Deconstructing Ann Coulter

Andre Maurois, in his beautiful, impressionistic biography of Benjamin Disraeli, writes of the words of consolation that Disraeli's great rival, William Ewart Gladstone, wrote to him upon the occasion of Disraeli’s wife’s death: “He was sincere, and for an instant, no doubt, each of the two rivals appeared to the other in his true light, no longer distorted by passion. Thus it happens that from time to time, a madman may have a few minutes of relief, during which his phantoms flee away.”

So it occasionally happens. Every so often, we are given the grace to view those whom we despise and detest with understanding and compassion.

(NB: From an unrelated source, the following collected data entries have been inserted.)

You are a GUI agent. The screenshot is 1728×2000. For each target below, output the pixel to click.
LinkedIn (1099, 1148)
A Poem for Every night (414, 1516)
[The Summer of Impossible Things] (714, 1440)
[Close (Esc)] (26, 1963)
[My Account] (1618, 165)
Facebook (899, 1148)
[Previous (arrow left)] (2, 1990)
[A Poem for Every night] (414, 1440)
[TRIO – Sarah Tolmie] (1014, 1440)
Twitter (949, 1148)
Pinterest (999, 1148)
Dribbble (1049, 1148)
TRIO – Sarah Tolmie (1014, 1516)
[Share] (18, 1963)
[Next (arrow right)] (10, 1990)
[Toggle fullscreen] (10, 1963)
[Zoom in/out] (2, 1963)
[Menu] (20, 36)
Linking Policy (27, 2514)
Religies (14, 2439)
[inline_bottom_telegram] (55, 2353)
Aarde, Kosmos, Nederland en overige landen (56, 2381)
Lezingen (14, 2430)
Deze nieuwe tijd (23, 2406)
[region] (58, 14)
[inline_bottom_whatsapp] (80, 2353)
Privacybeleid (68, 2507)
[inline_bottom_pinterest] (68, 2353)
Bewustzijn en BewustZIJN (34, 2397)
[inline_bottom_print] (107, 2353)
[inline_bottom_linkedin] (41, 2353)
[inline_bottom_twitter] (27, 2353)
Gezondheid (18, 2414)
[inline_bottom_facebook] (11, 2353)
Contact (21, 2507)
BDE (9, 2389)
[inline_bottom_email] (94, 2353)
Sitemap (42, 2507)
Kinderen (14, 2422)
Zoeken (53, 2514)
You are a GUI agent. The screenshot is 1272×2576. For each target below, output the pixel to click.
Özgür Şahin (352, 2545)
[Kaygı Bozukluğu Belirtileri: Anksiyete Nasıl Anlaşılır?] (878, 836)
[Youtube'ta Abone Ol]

I recently had that sort of moment concerning Ann Coulter, whom I’ve never met and most likely never will, since I’m not famous, and whom I regard as the absolute worst, out of a strong field of contestants, of the far-right-wing political commentators and pundits.

There aren’t really words strong enough to describe the depths of my antipathy for Ann Coulter. Her smugness, her shrillness, her stridency, her mean-spiritedness, the jawdroppingly stupid outrageousness of her public statements, elicit in me a visceral disgust and a rise in my gorge not unlike the one I experienced when, as a child, I picked up the body of a dead bird I’d found in the woods, and saw its underside crawling with maggots.

Ann Coulter today, the snarling darling of the Far Right fringe.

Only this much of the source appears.